In the next month when everyone will become a political pundit we think it’s wise to bring some science into how we all actually vote.
By measuring how politicians have previously voted on climate change we have our best predictor of how they will vote in the future.
Where candidates have no track record we can refer to we have measured their commitment to potential climate legislation (with a survey).
By looking at how the voting system works and at previous political situations (i.e hung parliaments and minority governments) we have a good indicator of how to make your vote count for climate.
Minor parties and independents are the checks and balances democracy needs- but they have to be the pro-climate ones
How do we know who these small parties or independents will join (to give a winning number of seats) in the event of a ‘hung’* parliament?
We don’t. This is why the 3rd part of your vote is so important. If those parties that FAILED TO ACT have a large ‘swing’ against them it will hopefully be impossible for them to get a majority even with the help of those small parties/independents. What’s more it would be seen as a betrayal by these new MPs of their platform and their electorate’s mandate of climate action.
How do we know these small parties or independents will vote to support climate action legislation in the event of the subsequent ‘minority’ government?
We don’t.
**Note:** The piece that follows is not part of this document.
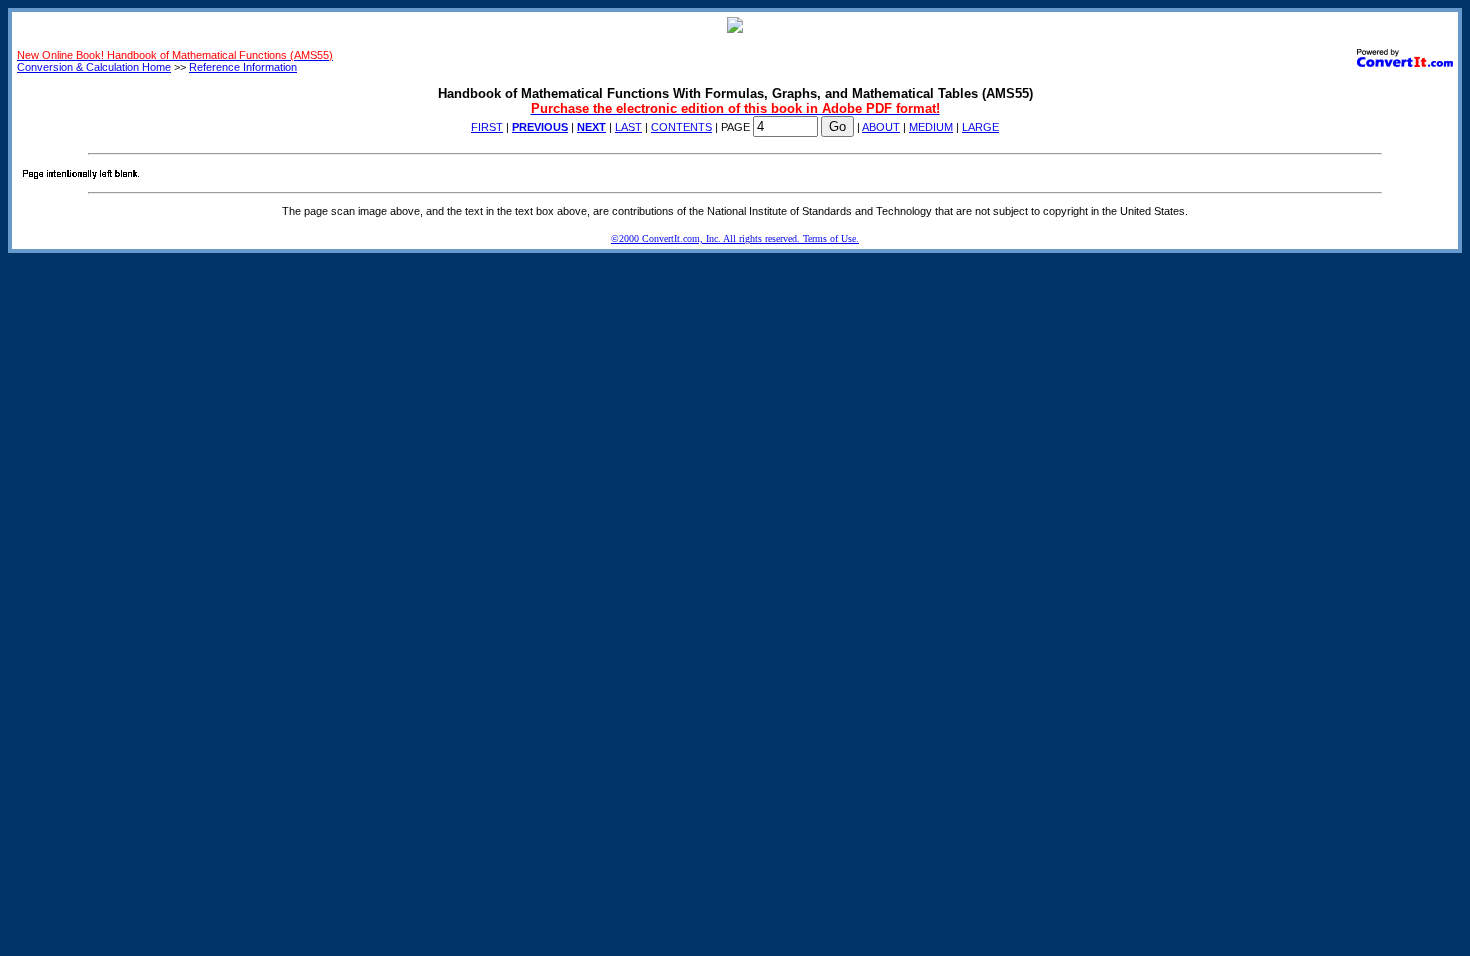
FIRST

This is why we have rated them on past action and their climate commitment survey response. This is also why the 3rd part of your vote is so important once again. If those parties that FAILED TO ACT have a large ‘swing’ against them they should hopefully have insufficient numbers to prevent pro-climate legislation going through. Finally we will be relying on the minor parties and independents to force the major party in power to proceed with ambitious climate legislation ASAP in the new government. They will owe their power to those minors and independents and it will be their chance to ‘pay them back’ (not to mention reward those voters who supported them in spite of their previous ‘hot and cold’ record on pro-climate legislation).
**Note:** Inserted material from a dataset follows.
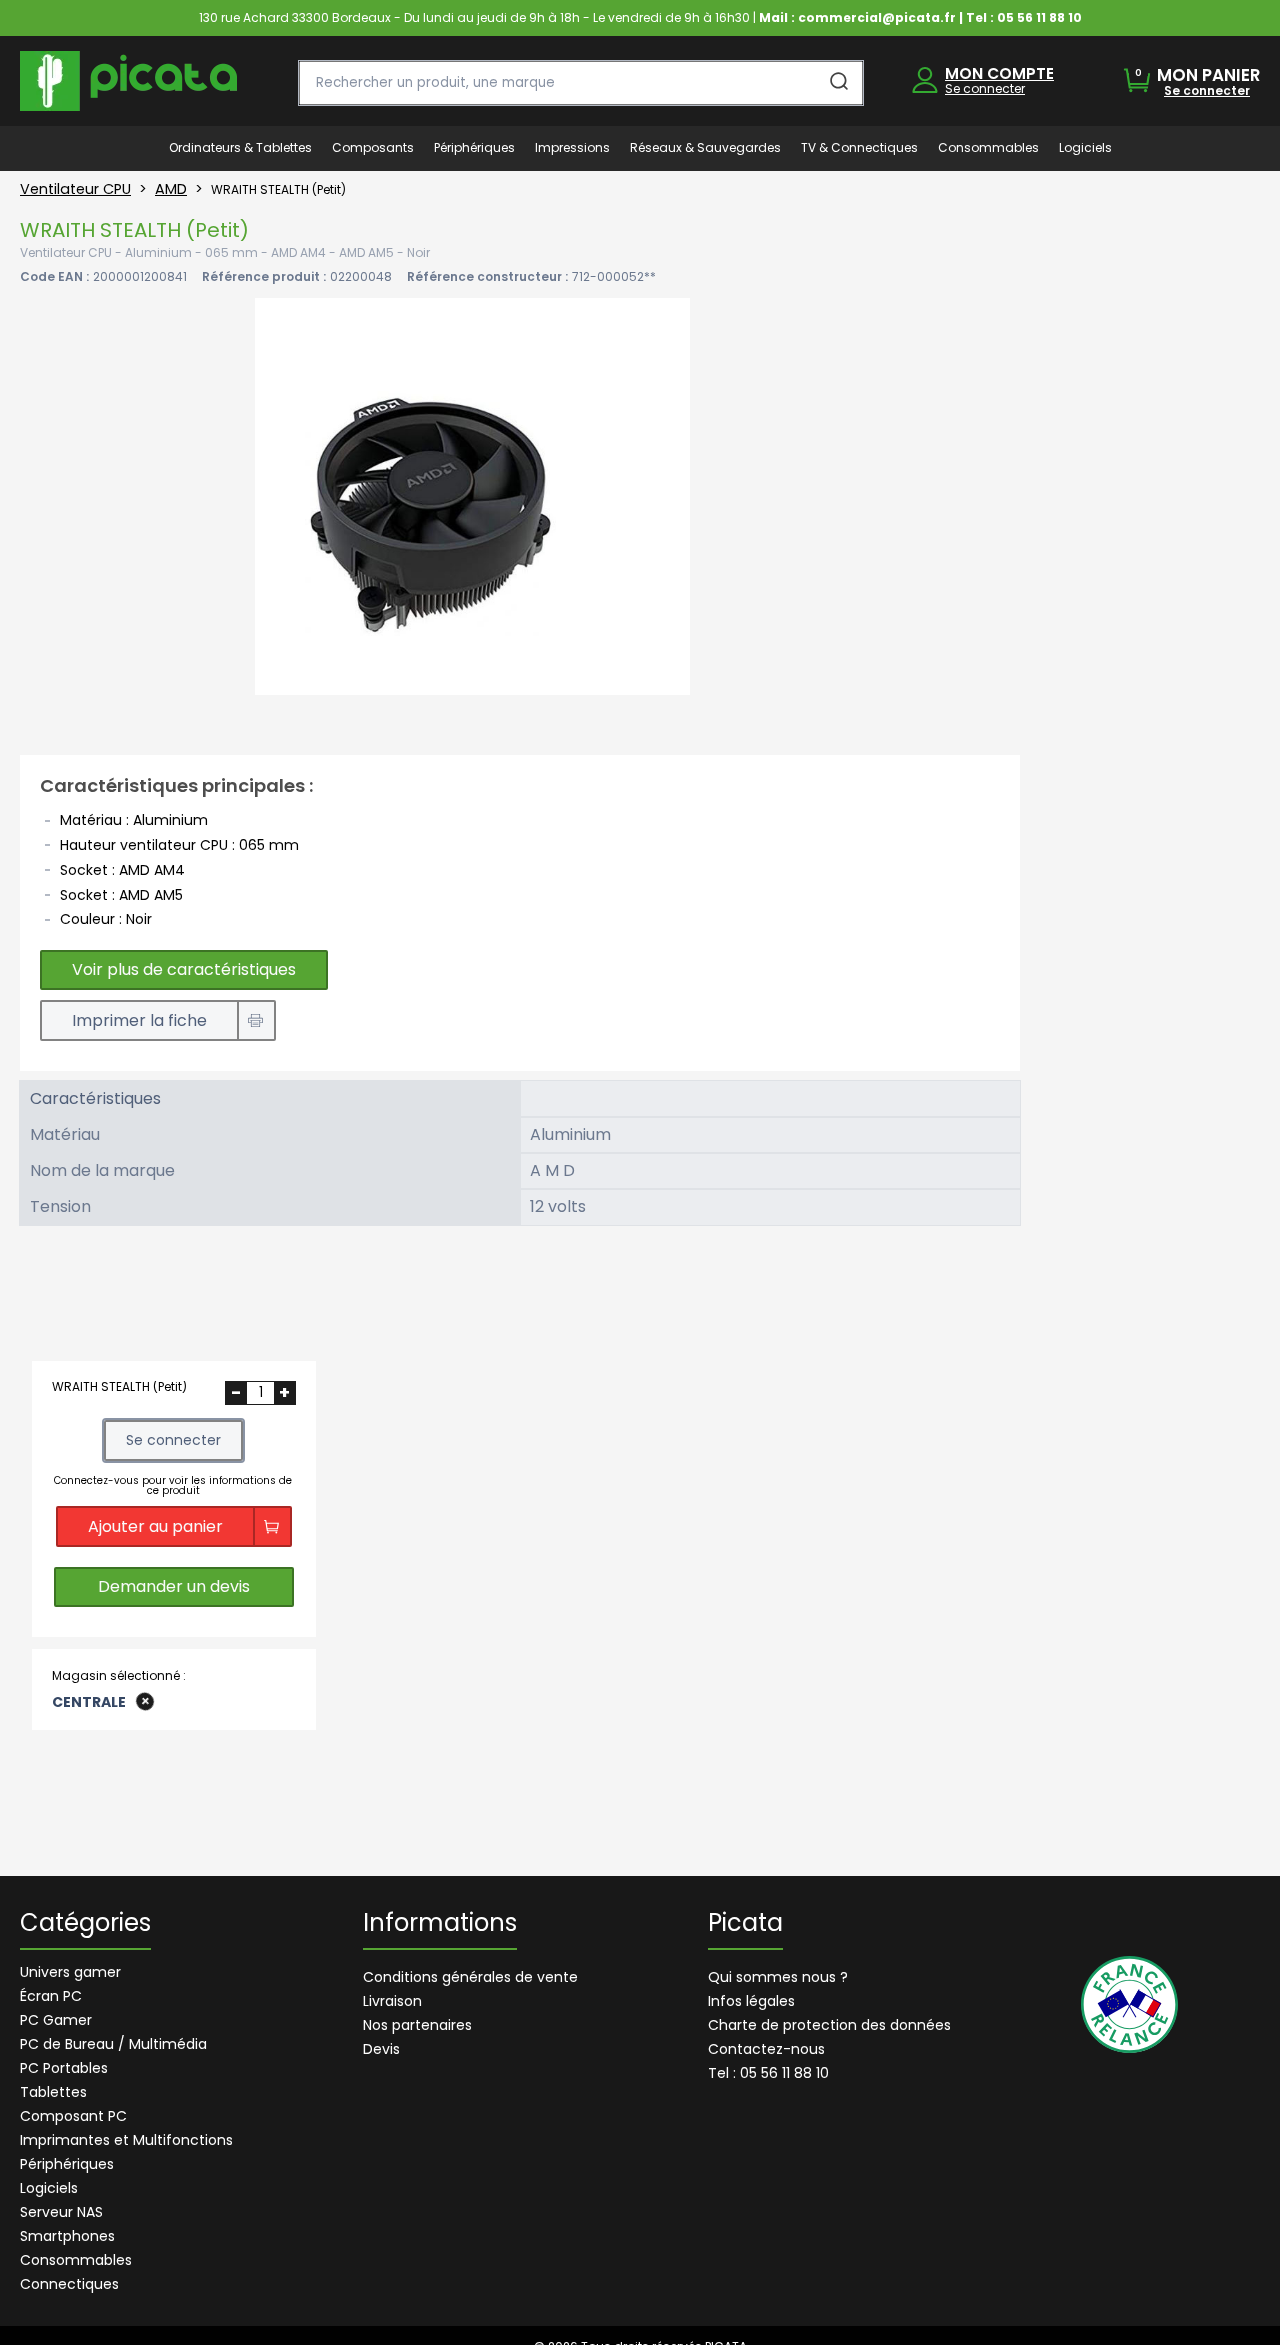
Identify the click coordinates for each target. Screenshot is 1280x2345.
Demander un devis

*what is a hung parliament?
Australian parliaments are modelled on the Westminster system, with a hung parliament typically defined as a lack of a lower house parliamentary majority from either the Australian Labor Party or Liberal/National Coalition.
After a general election the party that holds a majority of the 151 seats in the House of Representatives normally forms government. By convention the Governor-General commissions the person who holds the confidence of the House as Prime Minister to lead the government. Normally there is no problem in identifying this person as he or she is the leader of the political party which holds a majority of seats on the floor of the House.
The 2010 election is remarkable for its close result, with neither of the major parties reaching the required 76 seats in the House to form government. This is known as a hung parliament. The Australian Constitution does not specifically deal with the situation of a hung parliament. According to constitutional experts, hung parliaments are resolved by a set of unwritten rules or conventions inherited from the United Kingdom.
The 43rd Parliament
Following the 2010 election, three of the non-aligned independents together with the Australian Greens member decided to support a Labor minority Government, agreeing to ensure supply and to oppose no-confidence motions initiated by others. This provided the Labor Government with majority support in the House of Representatives. Progressive climate legislation was passed and Australia’s emissions rapidly started to decrease.